Many studies have been devoted to the identification of genes involved in experience-dependent plasticity in the visual cortex.
To discover new candidate genes, we have reexamined data from one such study on ocular dominance (OD) plasticity in recombinant
inbred BXD mouse strains. We have correlated the level of plasticity with the gene expression data in the neocortex that have
become available for these same strains. We propose that genes with a high correlation are likely to play a role in OD plasticity.
We have tested this hypothesis for genes whose inactivation is known to affect OD plasticity. The expression levels of these
genes indeed correlated with OD plasticity if their levels showed strong differences between the BXD strains. To narrow down
our candidate list of correlated genes, we have selected only those genes that were previously found to be regulated by visual
experience and associated with pathways implicated in OD plasticity. This resulted in a list of 32 candidate genes. The list
contained unproven, but not unexpected candidates such as the genes for IGF-1, NCAM1, NOGO-A, the gamma2 subunit of the GABA(A)
receptor, acetylcholine esterase, and the catalytic subunit of cAMP-dependent protein kinase A. This demonstrates the viability
of our approach.

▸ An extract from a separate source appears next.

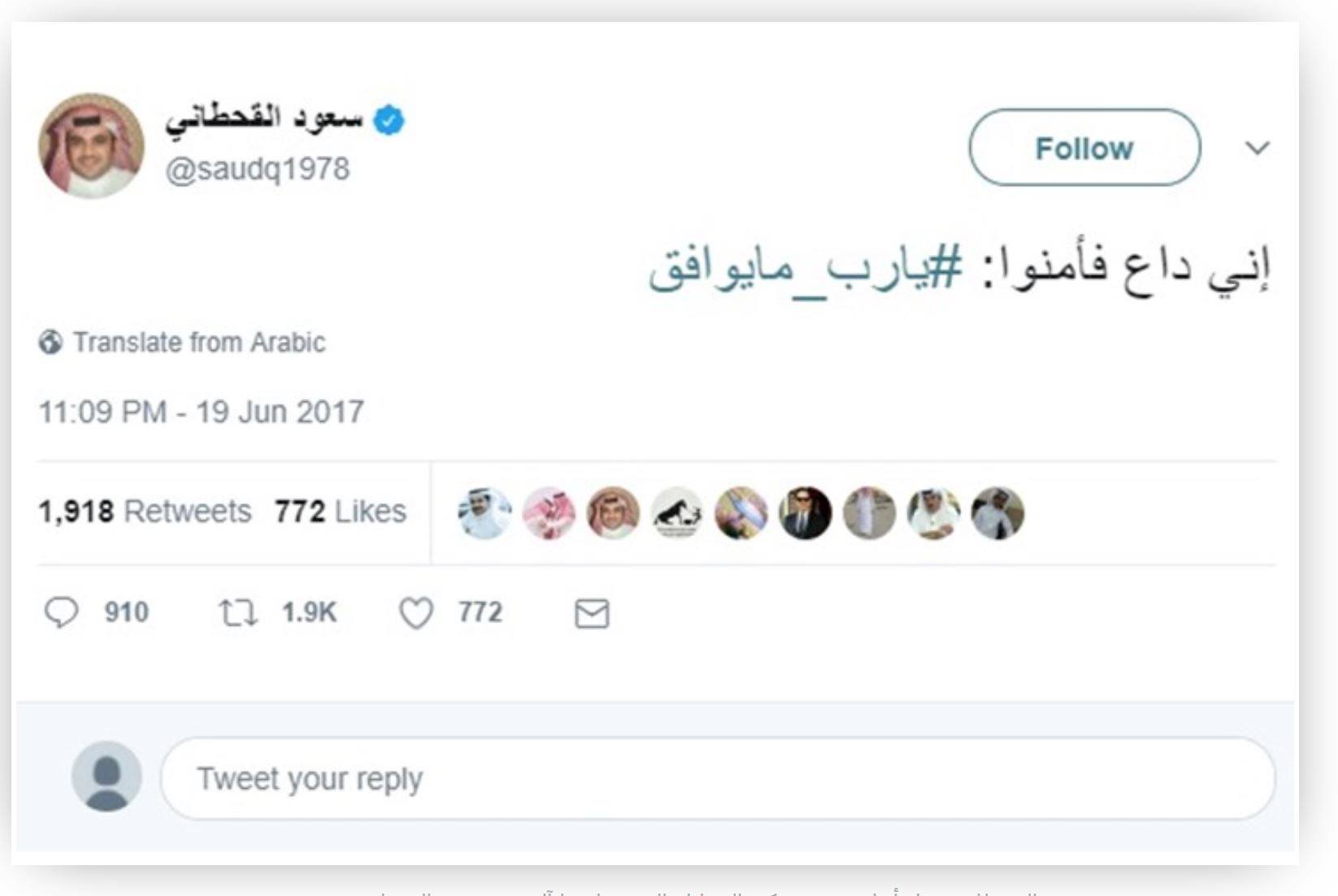Image resolution: width=1338 pixels, height=896 pixels.
Task: Click Translate from Arabic link
Action: [x=199, y=342]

More interestingly, the following novel candidate genes were identified: Akap7, Akt1, Camk2d, Cckbr, Cd44,
Crim1, Ctdsp2, Dnajc5, Gnai1, Itpka, Mapk8, Nbea, Nfatc3, Nlk, Npy5r, Phf21a, Phip, Ppm1l, Ppp1r1b, Rbbp4, Slc1a3, Slit2,
Socs2, Spock3, St8sia1, Zfp207. Whether all these novel candidates indeed function in OD plasticity remains to be established,
but possible roles of some of them are discussed in the article.